__EXTRACT TO READ__.
• • • • • • •

R.T. Riley and W.P. Norred
Ronald T. Riley and William P. Norred work in the Toxicology and Mycotoxin Research Unit, United States Department of Agriculture, Agricultural Research Service, Athens, Georgia, United States.
Numerous reviews and publications have summarized the approaches already in use and being developed to minimize mycotoxin contamination of maize (Agricultural Research Service, 1997a and 1997b; CAST, 1989; Robens, 1990; Jackson, DeVries and Bullerman, 1996; Sinha and Bhatnagar, 1998; Scott, 1998). Many of the strategies used for other commodities can generally also be applied to maize (McMullen, Jones and Gallenberg, 1997). In this article, "prevention of mycotoxin production in maize" encompasses prevention of toxin biosynthesis and metabolism in the field (pre-harvest) or in storage (post-harvest). "Mycotoxin detoxification" refers only to post-harvest treatments designed to remove, destroy (decontaminate) and ultimately reduce the toxic effects of mycotoxins (detoxify). The potential ability of a plant to detoxify mycotoxins in situ is treated as a prevention strategy.

• • • • • • •

__RAW DATA__.

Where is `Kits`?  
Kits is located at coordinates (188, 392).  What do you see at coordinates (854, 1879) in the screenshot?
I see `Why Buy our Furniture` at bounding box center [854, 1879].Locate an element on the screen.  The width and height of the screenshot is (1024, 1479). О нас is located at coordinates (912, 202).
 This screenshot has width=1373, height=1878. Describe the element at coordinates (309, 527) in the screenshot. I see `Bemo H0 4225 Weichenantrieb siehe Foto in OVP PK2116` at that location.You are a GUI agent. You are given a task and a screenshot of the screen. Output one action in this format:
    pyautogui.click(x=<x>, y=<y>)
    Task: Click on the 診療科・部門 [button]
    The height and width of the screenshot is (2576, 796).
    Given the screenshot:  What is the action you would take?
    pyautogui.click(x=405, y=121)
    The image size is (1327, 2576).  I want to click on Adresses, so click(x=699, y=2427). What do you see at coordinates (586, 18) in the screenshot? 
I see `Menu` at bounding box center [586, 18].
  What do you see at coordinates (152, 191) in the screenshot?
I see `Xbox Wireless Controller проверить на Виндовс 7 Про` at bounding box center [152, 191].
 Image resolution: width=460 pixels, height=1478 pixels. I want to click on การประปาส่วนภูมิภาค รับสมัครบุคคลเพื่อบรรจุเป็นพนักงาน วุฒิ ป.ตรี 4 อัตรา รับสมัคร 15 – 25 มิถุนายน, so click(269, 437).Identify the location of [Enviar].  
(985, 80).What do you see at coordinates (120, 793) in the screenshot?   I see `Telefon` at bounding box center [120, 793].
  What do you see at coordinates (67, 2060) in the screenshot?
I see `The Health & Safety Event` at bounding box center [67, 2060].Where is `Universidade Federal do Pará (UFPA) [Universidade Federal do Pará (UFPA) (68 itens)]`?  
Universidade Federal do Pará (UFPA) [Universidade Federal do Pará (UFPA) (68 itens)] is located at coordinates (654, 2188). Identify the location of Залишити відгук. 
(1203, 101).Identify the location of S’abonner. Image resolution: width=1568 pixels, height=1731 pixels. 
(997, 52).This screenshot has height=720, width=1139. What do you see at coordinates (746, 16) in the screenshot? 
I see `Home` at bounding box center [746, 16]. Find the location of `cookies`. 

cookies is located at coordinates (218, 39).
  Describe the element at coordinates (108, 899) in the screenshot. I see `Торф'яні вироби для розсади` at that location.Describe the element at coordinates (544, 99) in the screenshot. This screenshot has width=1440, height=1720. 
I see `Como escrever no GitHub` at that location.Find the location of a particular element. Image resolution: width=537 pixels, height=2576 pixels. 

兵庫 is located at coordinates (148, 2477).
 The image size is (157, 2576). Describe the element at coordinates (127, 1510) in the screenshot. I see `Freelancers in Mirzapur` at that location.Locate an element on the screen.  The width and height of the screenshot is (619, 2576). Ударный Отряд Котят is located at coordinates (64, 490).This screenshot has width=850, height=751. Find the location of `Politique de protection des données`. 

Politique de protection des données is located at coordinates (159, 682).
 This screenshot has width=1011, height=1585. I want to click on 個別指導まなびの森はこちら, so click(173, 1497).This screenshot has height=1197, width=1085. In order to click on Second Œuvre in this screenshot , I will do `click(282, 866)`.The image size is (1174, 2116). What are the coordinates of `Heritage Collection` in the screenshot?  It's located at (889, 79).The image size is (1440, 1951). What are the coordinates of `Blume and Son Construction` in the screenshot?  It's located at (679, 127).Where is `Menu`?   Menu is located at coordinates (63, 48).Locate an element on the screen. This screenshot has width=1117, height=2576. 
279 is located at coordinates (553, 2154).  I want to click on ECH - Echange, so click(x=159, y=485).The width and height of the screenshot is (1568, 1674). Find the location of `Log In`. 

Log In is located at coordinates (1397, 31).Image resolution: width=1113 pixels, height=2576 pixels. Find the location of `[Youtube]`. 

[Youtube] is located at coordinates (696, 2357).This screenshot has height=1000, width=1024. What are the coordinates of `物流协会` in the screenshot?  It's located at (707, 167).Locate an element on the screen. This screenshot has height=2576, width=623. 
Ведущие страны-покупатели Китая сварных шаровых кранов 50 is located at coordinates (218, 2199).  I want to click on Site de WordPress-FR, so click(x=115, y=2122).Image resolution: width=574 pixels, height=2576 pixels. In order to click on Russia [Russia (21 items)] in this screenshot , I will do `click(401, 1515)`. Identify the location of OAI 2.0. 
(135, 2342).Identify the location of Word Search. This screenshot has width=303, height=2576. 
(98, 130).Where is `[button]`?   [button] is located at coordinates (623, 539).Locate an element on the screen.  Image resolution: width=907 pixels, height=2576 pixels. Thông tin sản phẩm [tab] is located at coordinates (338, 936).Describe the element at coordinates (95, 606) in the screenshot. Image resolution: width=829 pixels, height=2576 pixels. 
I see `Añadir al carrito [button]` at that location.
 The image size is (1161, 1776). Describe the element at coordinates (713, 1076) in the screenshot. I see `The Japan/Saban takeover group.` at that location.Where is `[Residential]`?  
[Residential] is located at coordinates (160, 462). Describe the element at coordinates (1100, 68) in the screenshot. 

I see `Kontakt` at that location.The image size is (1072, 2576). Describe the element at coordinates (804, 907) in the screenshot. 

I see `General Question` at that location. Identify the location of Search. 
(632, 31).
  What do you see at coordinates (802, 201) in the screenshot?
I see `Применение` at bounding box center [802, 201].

• • • • • • •

__WHAT IS BEING ASKED__. Copy the part of the maize mycotoxin article starting with "R.T. Riley and" and going on through "Georgia, United States.", renaming "Research Unit" to "Research Laboratory".

__RESULT FOR THIS TASK__.
R.T. Riley and W.P. Norred
Ronald T. Riley and William P. Norred work in the Toxicology and Mycotoxin Research Laboratory, United States Department of Agriculture, Agricultural Research Service, Athens, Georgia, United States.